PROBLEM REQUIREMENTS: Each line in the records below that has the word "Given" should be copied.
■ ■ ■ ■
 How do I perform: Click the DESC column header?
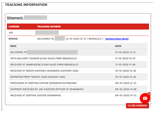pyautogui.click(x=13, y=46)
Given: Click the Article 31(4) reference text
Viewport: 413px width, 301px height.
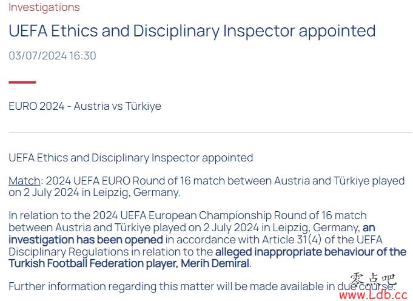Looking at the screenshot, I should click(x=292, y=240).
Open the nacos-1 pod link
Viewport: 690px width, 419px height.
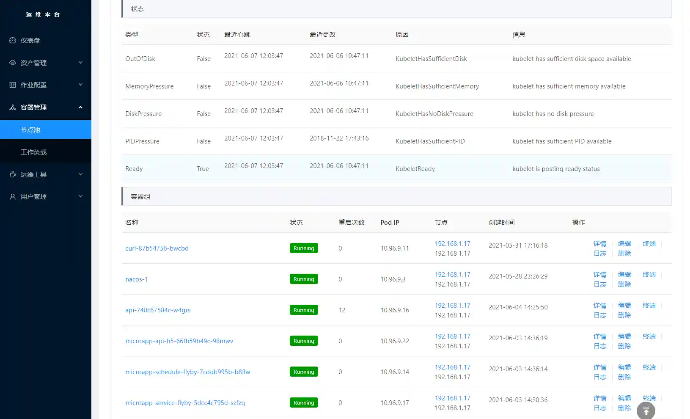137,279
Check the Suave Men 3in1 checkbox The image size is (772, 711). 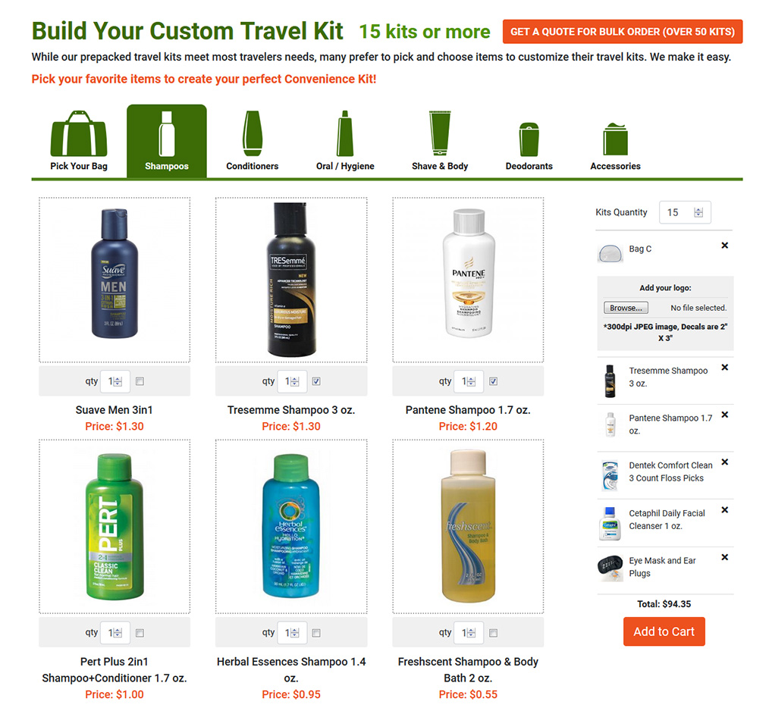click(140, 381)
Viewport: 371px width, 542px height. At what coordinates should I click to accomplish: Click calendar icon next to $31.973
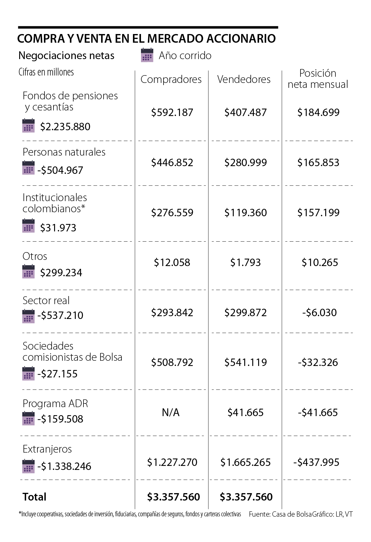coord(28,226)
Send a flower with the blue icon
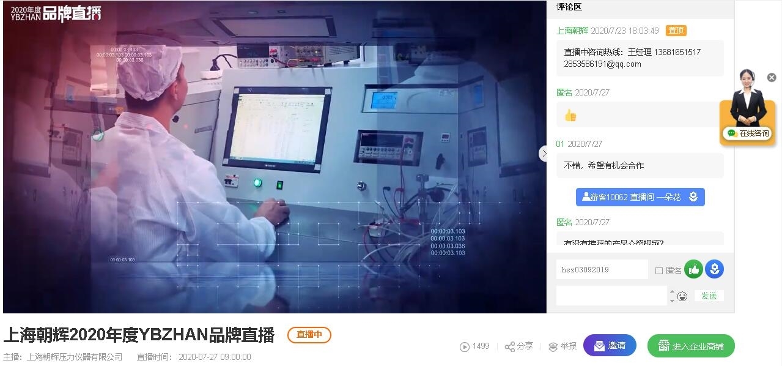 (x=714, y=269)
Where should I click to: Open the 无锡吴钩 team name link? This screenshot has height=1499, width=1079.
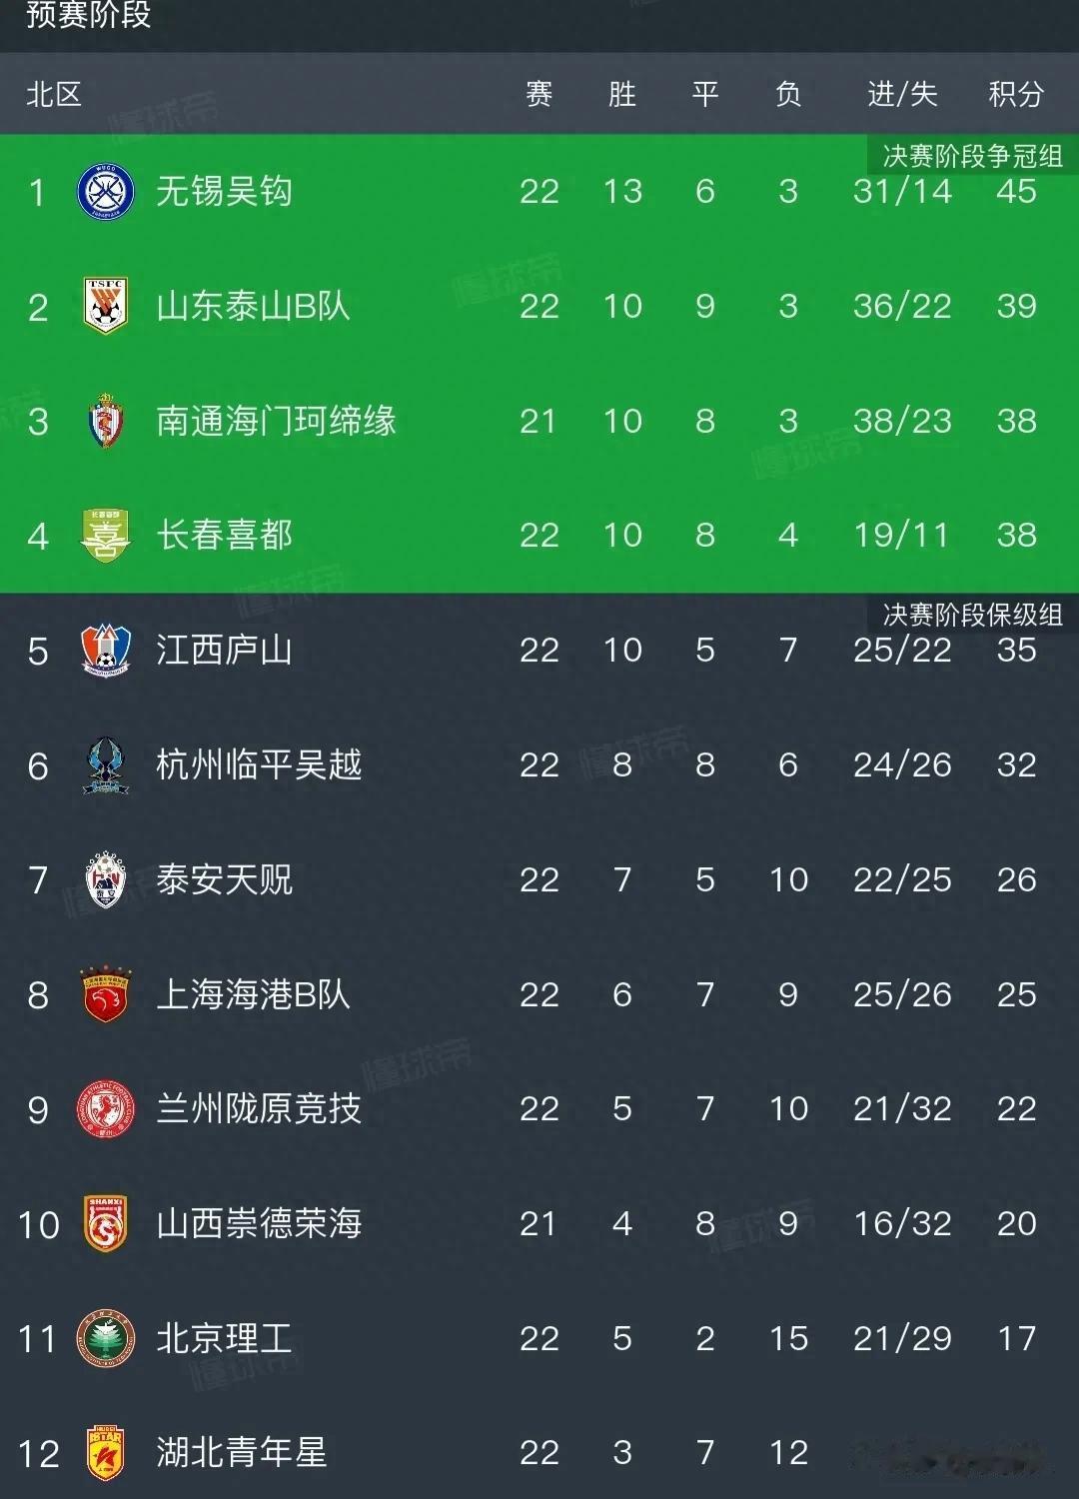click(x=225, y=191)
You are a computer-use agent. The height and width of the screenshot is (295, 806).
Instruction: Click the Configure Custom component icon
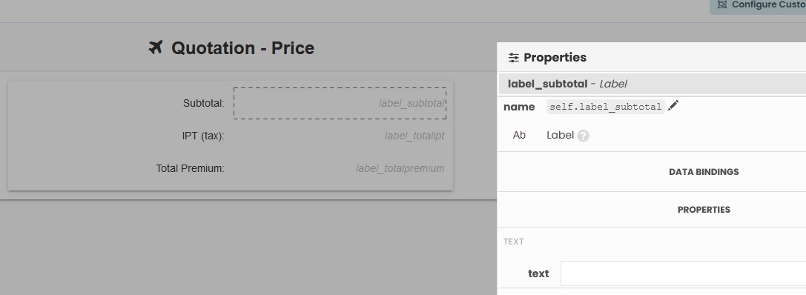721,4
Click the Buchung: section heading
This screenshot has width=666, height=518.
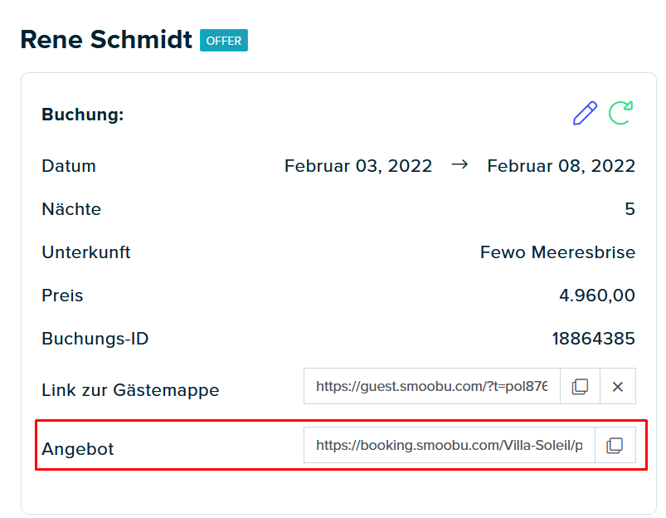click(83, 115)
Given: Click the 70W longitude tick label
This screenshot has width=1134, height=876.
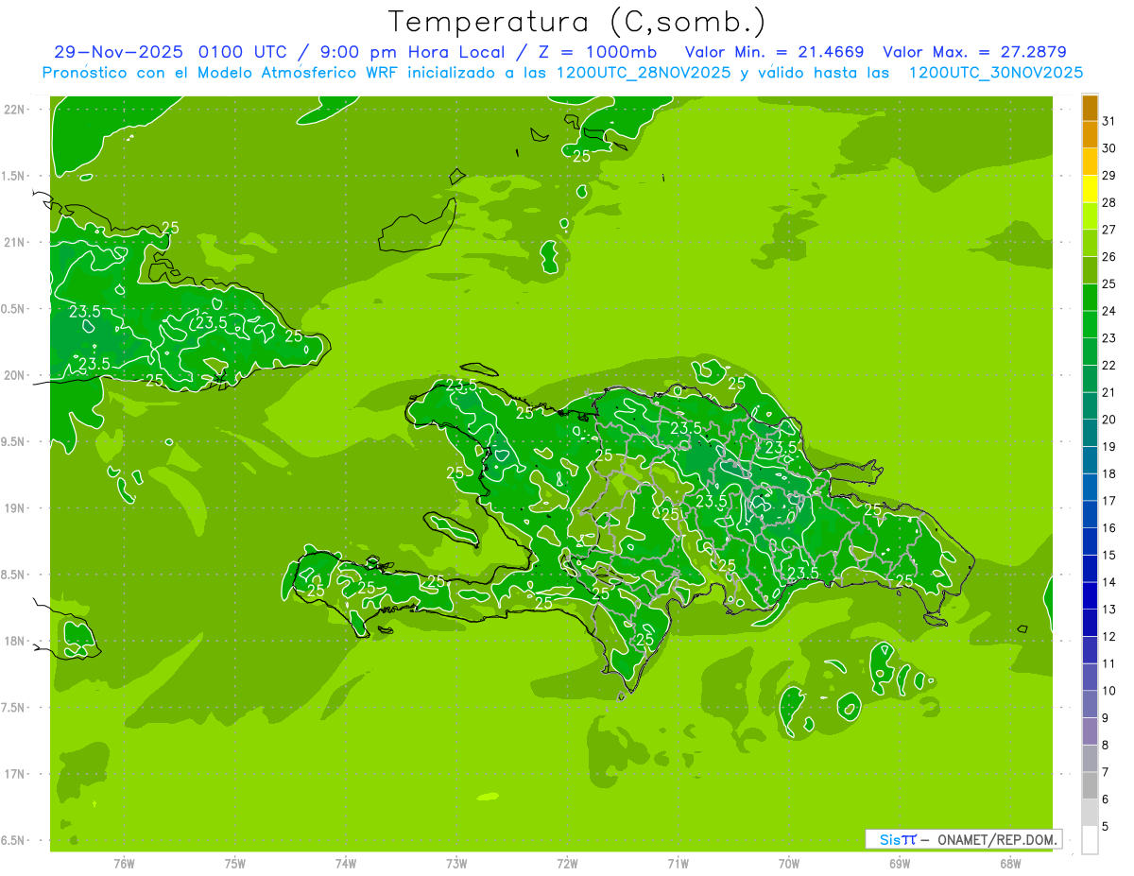Looking at the screenshot, I should (789, 863).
■ ■ ■ ■
OUTPUT OF THE EXERCISE:
Given: Click the Article 31(4) reference text
Given: Click the 70W longitude tick label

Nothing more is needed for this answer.